+++ Records supplied

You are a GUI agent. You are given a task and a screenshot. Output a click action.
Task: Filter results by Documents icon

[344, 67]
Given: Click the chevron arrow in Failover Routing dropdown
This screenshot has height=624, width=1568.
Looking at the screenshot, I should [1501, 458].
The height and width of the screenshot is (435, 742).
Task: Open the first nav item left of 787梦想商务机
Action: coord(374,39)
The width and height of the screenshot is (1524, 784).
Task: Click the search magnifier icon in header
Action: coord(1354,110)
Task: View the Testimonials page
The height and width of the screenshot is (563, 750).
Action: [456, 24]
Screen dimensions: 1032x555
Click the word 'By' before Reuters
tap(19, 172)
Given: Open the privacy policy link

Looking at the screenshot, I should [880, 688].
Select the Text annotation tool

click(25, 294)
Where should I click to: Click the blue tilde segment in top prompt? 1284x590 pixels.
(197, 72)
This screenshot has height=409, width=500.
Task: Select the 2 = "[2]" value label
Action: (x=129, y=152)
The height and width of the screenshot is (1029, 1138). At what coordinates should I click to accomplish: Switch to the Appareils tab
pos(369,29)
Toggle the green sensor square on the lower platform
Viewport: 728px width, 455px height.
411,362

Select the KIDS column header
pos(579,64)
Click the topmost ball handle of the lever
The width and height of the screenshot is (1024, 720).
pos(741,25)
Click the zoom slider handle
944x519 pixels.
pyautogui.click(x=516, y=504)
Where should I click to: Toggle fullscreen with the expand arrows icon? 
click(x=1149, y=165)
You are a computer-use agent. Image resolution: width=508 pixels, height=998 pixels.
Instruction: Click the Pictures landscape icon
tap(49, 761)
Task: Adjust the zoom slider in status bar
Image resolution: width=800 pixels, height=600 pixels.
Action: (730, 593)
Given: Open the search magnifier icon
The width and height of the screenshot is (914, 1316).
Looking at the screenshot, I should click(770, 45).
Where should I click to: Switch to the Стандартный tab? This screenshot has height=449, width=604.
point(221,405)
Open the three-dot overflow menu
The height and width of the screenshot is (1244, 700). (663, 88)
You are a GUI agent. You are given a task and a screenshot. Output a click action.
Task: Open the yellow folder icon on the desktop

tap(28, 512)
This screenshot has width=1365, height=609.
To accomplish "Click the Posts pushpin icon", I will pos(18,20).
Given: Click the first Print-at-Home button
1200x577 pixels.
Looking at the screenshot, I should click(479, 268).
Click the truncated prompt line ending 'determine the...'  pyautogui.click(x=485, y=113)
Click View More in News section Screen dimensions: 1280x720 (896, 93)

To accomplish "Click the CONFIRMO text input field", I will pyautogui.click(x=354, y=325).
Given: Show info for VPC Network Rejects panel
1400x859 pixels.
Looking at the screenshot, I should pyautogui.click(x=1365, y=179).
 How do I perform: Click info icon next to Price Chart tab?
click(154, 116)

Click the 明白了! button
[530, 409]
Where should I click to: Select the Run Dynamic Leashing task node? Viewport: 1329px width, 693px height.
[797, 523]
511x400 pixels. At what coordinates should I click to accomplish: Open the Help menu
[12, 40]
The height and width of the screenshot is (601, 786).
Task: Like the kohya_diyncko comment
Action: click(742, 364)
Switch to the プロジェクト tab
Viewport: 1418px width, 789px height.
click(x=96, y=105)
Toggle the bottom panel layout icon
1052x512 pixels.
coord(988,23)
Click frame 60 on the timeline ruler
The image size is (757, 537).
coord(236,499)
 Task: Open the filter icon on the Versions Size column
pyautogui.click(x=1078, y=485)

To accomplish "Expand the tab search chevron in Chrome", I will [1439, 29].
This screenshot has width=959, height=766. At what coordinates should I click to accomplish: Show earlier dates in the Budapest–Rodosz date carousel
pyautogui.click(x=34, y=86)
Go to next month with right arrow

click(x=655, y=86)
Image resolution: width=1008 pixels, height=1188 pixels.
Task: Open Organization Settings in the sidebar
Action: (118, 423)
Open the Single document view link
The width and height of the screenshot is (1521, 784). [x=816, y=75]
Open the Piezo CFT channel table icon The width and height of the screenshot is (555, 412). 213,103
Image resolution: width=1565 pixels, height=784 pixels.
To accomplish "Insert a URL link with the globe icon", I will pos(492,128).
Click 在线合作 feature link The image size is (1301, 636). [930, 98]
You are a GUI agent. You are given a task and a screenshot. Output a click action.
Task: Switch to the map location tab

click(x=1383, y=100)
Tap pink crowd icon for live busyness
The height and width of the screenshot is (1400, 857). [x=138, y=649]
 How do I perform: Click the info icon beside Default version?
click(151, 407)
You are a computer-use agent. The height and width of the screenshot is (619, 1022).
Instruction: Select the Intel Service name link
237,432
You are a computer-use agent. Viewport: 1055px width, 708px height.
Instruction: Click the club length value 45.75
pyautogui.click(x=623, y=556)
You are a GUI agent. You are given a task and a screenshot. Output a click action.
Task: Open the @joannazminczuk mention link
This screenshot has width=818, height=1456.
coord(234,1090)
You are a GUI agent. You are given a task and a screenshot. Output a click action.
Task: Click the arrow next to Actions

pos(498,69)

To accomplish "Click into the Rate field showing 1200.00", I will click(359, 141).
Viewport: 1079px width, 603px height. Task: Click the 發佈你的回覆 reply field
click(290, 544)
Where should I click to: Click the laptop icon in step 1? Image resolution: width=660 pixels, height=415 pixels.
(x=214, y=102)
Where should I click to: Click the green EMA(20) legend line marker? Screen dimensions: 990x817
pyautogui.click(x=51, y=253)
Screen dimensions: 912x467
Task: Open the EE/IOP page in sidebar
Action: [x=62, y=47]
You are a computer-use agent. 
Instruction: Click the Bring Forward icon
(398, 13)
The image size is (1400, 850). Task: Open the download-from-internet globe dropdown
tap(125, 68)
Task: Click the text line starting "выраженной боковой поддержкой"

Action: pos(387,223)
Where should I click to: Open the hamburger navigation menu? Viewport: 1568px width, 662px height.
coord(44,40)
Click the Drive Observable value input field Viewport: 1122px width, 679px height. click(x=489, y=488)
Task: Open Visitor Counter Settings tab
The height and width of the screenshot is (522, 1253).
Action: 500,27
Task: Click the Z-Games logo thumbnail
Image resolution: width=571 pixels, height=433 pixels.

++++++

## Your assignment
Write out the records. Leave nothing out and change nothing.

## Exercise answer
You are a GUI agent. You are given a task and a screenshot. Output a click action.
Task: Filter results by Documents icon

[344, 67]
Given: Click the chevron arrow in Failover Routing dropdown
This screenshot has height=624, width=1568.
Looking at the screenshot, I should [1501, 458].
The height and width of the screenshot is (435, 742).
Task: Open the first nav item left of 787梦想商务机
Action: coord(374,39)
The width and height of the screenshot is (1524, 784).
Task: Click the search magnifier icon in header
Action: coord(1354,110)
Task: View the Testimonials page
The height and width of the screenshot is (563, 750).
Action: [456, 24]
Screen dimensions: 1032x555
Click the word 'By' before Reuters
tap(19, 172)
Given: Open the privacy policy link

Looking at the screenshot, I should [880, 688].
Select the Text annotation tool

click(25, 294)
Where should I click to: Click the blue tilde segment in top prompt? 1284x590 pixels.
(197, 72)
This screenshot has height=409, width=500.
Task: Select the 2 = "[2]" value label
Action: (x=129, y=152)
The height and width of the screenshot is (1029, 1138). At what coordinates should I click to accomplish: Switch to the Appareils tab
pos(369,29)
Toggle the green sensor square on the lower platform
Viewport: 728px width, 455px height.
411,362

Select the KIDS column header
pos(579,64)
Click the topmost ball handle of the lever
The width and height of the screenshot is (1024, 720).
pos(741,25)
Click the zoom slider handle
944x519 pixels.
pyautogui.click(x=516, y=504)
Where should I click to: Toggle fullscreen with the expand arrows icon? 
click(x=1149, y=165)
You are a computer-use agent. Image resolution: width=508 pixels, height=998 pixels.
Instruction: Click the Pictures landscape icon
tap(49, 761)
Task: Adjust the zoom slider in status bar
Image resolution: width=800 pixels, height=600 pixels.
Action: (730, 593)
Given: Open the search magnifier icon
The width and height of the screenshot is (914, 1316).
Looking at the screenshot, I should click(770, 45).
Where should I click to: Switch to the Стандартный tab? This screenshot has height=449, width=604.
point(221,405)
Open the three-dot overflow menu
The height and width of the screenshot is (1244, 700). (663, 88)
You are a GUI agent. You are given a task and a screenshot. Output a click action.
Task: Open the yellow folder icon on the desktop

tap(28, 512)
This screenshot has width=1365, height=609.
To accomplish "Click the Posts pushpin icon", I will pos(18,20).
Given: Click the first Print-at-Home button
1200x577 pixels.
Looking at the screenshot, I should click(479, 268).
Click the truncated prompt line ending 'determine the...'  pyautogui.click(x=485, y=113)
Click View More in News section Screen dimensions: 1280x720 (896, 93)

To accomplish "Click the CONFIRMO text input field", I will pyautogui.click(x=354, y=325).
Given: Show info for VPC Network Rejects panel
1400x859 pixels.
Looking at the screenshot, I should pyautogui.click(x=1365, y=179).
 How do I perform: Click info icon next to Price Chart tab?
click(154, 116)

Click the 明白了! button
[530, 409]
Where should I click to: Select the Run Dynamic Leashing task node? Viewport: 1329px width, 693px height.
[797, 523]
511x400 pixels. At what coordinates should I click to accomplish: Open the Help menu
[12, 40]
The height and width of the screenshot is (601, 786).
Task: Like the kohya_diyncko comment
Action: click(742, 364)
Switch to the プロジェクト tab
Viewport: 1418px width, 789px height.
click(x=96, y=105)
Toggle the bottom panel layout icon
1052x512 pixels.
coord(988,23)
Click frame 60 on the timeline ruler
The image size is (757, 537).
coord(236,499)
 Task: Open the filter icon on the Versions Size column
pyautogui.click(x=1078, y=485)

To accomplish "Expand the tab search chevron in Chrome", I will [1439, 29].
This screenshot has width=959, height=766. At what coordinates should I click to accomplish: Show earlier dates in the Budapest–Rodosz date carousel
pyautogui.click(x=34, y=86)
Go to next month with right arrow

click(x=655, y=86)
Image resolution: width=1008 pixels, height=1188 pixels.
Task: Open Organization Settings in the sidebar
Action: (118, 423)
Open the Single document view link
The width and height of the screenshot is (1521, 784). [x=816, y=75]
Open the Piezo CFT channel table icon The width and height of the screenshot is (555, 412). 213,103
Image resolution: width=1565 pixels, height=784 pixels.
To accomplish "Insert a URL link with the globe icon", I will pos(492,128).
Click 在线合作 feature link The image size is (1301, 636). [930, 98]
You are a GUI agent. You are given a task and a screenshot. Output a click action.
Task: Switch to the map location tab

click(x=1383, y=100)
Tap pink crowd icon for live busyness
The height and width of the screenshot is (1400, 857). [x=138, y=649]
 How do I perform: Click the info icon beside Default version?
click(151, 407)
You are a computer-use agent. The height and width of the screenshot is (619, 1022).
Instruction: Select the Intel Service name link
237,432
You are a computer-use agent. Viewport: 1055px width, 708px height.
Instruction: Click the club length value 45.75
pyautogui.click(x=623, y=556)
You are a GUI agent. You are given a task and a screenshot. Output a click action.
Task: Open the @joannazminczuk mention link
This screenshot has width=818, height=1456.
coord(234,1090)
You are a GUI agent. You are given a task and a screenshot. Output a click action.
Task: Click the arrow next to Actions

pos(498,69)

To accomplish "Click into the Rate field showing 1200.00", I will click(359, 141).
Viewport: 1079px width, 603px height. Task: Click the 發佈你的回覆 reply field
click(290, 544)
Where should I click to: Click the laptop icon in step 1? Image resolution: width=660 pixels, height=415 pixels.
(x=214, y=102)
Where should I click to: Click the green EMA(20) legend line marker? Screen dimensions: 990x817
pyautogui.click(x=51, y=253)
Screen dimensions: 912x467
Task: Open the EE/IOP page in sidebar
Action: [x=62, y=47]
You are a computer-use agent. 
Instruction: Click the Bring Forward icon
(398, 13)
The image size is (1400, 850). Task: Open the download-from-internet globe dropdown
tap(125, 68)
Task: Click the text line starting "выраженной боковой поддержкой"

Action: pos(387,223)
Where should I click to: Open the hamburger navigation menu? Viewport: 1568px width, 662px height.
coord(44,40)
Click the Drive Observable value input field Viewport: 1122px width, 679px height. click(x=489, y=488)
Task: Open Visitor Counter Settings tab
The height and width of the screenshot is (522, 1253).
Action: 500,27
Task: Click the Z-Games logo thumbnail
Image resolution: width=571 pixels, height=433 pixels.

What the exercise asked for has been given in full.